• [WORK REQUEST]
In the records below, begin at the line containing "# cá thính Lập... (303, 2199)" and end at the line containing "Then (295, 2053)"; quote every line in that span exactly, including both boundary lines, and no others.

(Stored data)
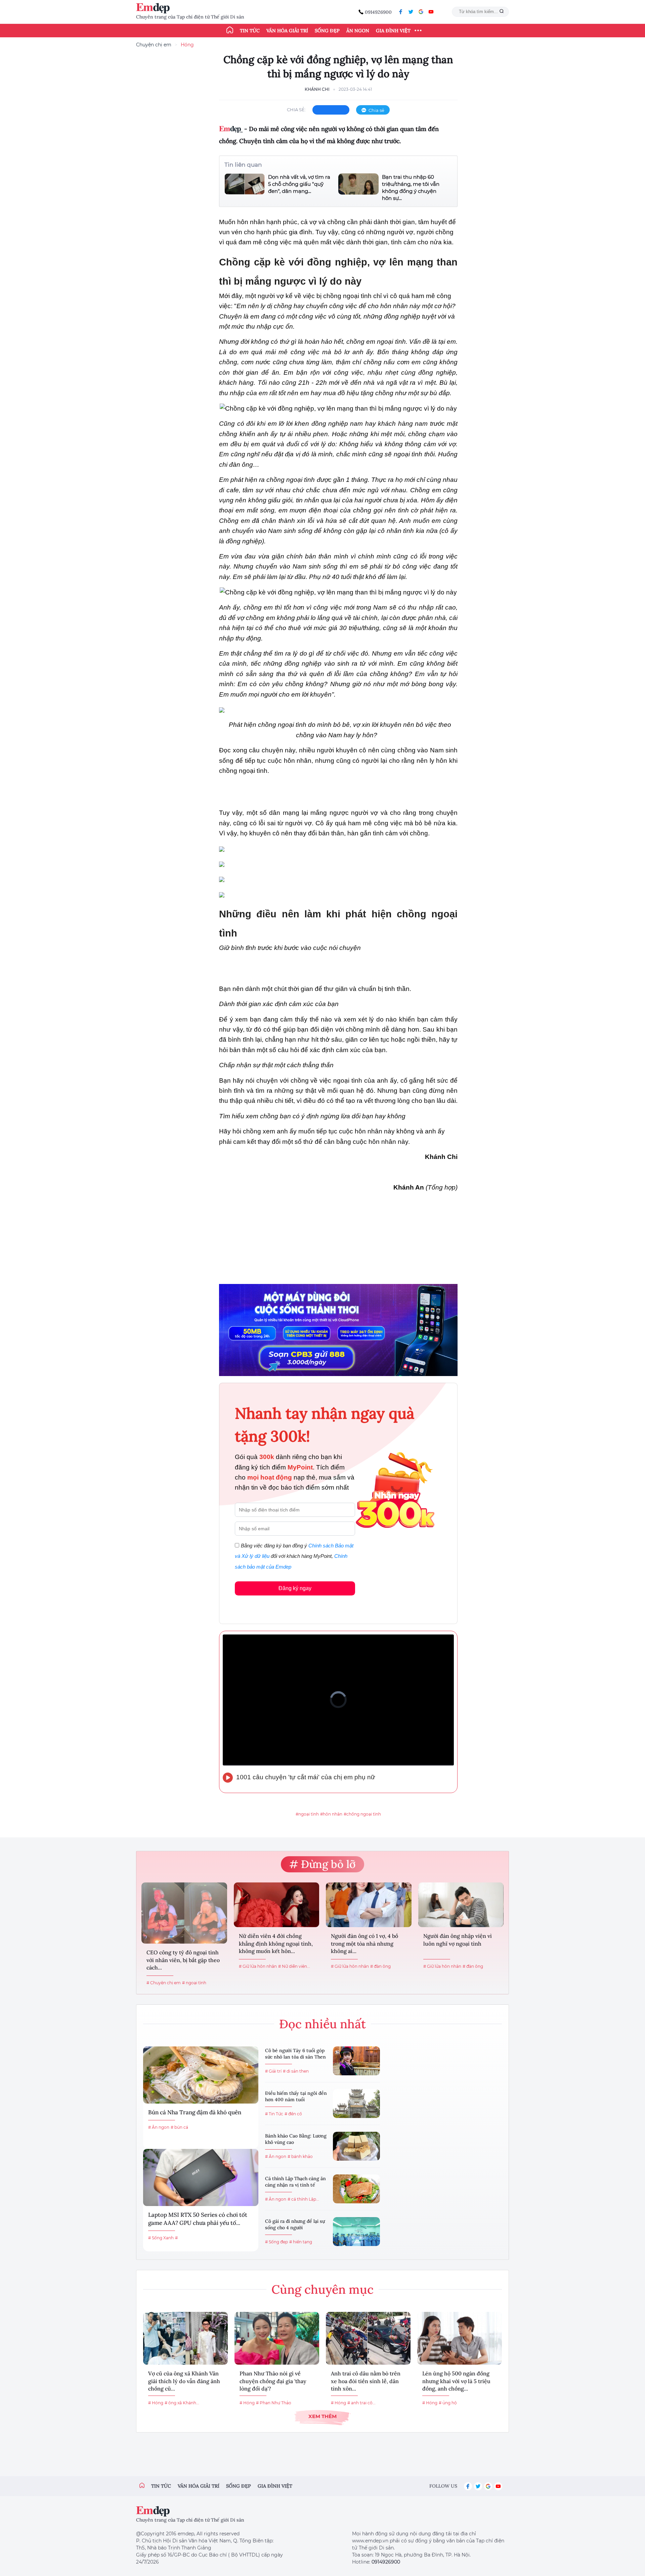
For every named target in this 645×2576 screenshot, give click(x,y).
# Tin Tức (274, 2113)
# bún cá (179, 2127)
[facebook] (401, 12)
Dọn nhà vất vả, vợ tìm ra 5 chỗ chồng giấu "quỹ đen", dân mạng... (299, 184)
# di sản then (296, 2071)
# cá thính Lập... (303, 2199)
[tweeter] (411, 12)
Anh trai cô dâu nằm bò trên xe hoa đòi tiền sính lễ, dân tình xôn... (365, 2381)
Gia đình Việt (393, 31)
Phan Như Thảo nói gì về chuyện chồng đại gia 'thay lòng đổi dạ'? (273, 2381)
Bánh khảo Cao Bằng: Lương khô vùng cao (296, 2139)
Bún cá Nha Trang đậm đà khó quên (194, 2112)
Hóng (187, 45)
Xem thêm (322, 2416)
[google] (421, 12)
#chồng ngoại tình (362, 1814)
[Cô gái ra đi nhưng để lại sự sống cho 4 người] (356, 2231)
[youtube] (431, 12)
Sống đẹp (327, 31)
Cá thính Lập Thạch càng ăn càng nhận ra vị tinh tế (295, 2181)
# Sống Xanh (161, 2237)
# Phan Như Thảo (273, 2402)
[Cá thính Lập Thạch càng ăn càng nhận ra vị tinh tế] (356, 2188)
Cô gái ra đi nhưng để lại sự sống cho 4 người (295, 2224)
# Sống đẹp (276, 2241)
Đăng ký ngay (294, 1588)
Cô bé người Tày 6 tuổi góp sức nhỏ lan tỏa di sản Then (295, 2053)
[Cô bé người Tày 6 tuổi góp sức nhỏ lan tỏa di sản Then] (356, 2060)
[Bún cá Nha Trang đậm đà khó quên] (200, 2075)
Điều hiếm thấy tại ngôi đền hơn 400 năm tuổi (296, 2096)
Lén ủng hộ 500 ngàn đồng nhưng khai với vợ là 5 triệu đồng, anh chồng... (456, 2381)
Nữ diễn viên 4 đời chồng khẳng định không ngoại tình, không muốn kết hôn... (276, 1943)
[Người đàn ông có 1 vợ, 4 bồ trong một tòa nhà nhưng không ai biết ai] (369, 1904)
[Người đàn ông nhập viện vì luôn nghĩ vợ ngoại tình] (461, 1904)
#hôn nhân (331, 1814)
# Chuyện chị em (163, 1982)
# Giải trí (273, 2071)
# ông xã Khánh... (182, 2402)
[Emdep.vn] (154, 8)
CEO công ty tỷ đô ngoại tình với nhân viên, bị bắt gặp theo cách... (183, 1960)
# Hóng (155, 2402)
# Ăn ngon (158, 2127)
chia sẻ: (296, 109)
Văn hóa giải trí (287, 31)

• [SOLUTION TO THE PROBLEM]
# cá thính Lập... (303, 2199)
[tweeter] (411, 12)
Anh trai cô dâu nằm bò trên xe hoa đòi tiền sính lễ, dân tình xôn... (365, 2381)
Gia đình Việt (393, 31)
Phan Như Thảo nói gì về chuyện chồng đại gia 'thay lòng đổi dạ'? (273, 2381)
Bánh khảo Cao Bằng: Lương khô vùng cao (296, 2139)
Bún cá Nha Trang đậm đà khó quên (194, 2112)
Hóng (187, 45)
Xem thêm (322, 2416)
[google] (421, 12)
#chồng ngoại tình (362, 1814)
[Cô gái ra đi nhưng để lại sự sống cho 4 người] (356, 2231)
[youtube] (431, 12)
Sống đẹp (327, 31)
Cá thính Lập Thạch càng ăn càng nhận ra vị tinh tế (295, 2181)
# Sống Xanh (161, 2237)
# Phan Như Thảo (273, 2402)
[Cá thính Lập Thạch càng ăn càng nhận ra vị tinh tế] (356, 2188)
Cô gái ra đi nhưng để lại sự sống cho 4 người (295, 2224)
# Sống đẹp (276, 2241)
Đăng ký ngay (294, 1588)
Cô bé người Tày 6 tuổi góp sức nhỏ lan tỏa di sản Then (295, 2053)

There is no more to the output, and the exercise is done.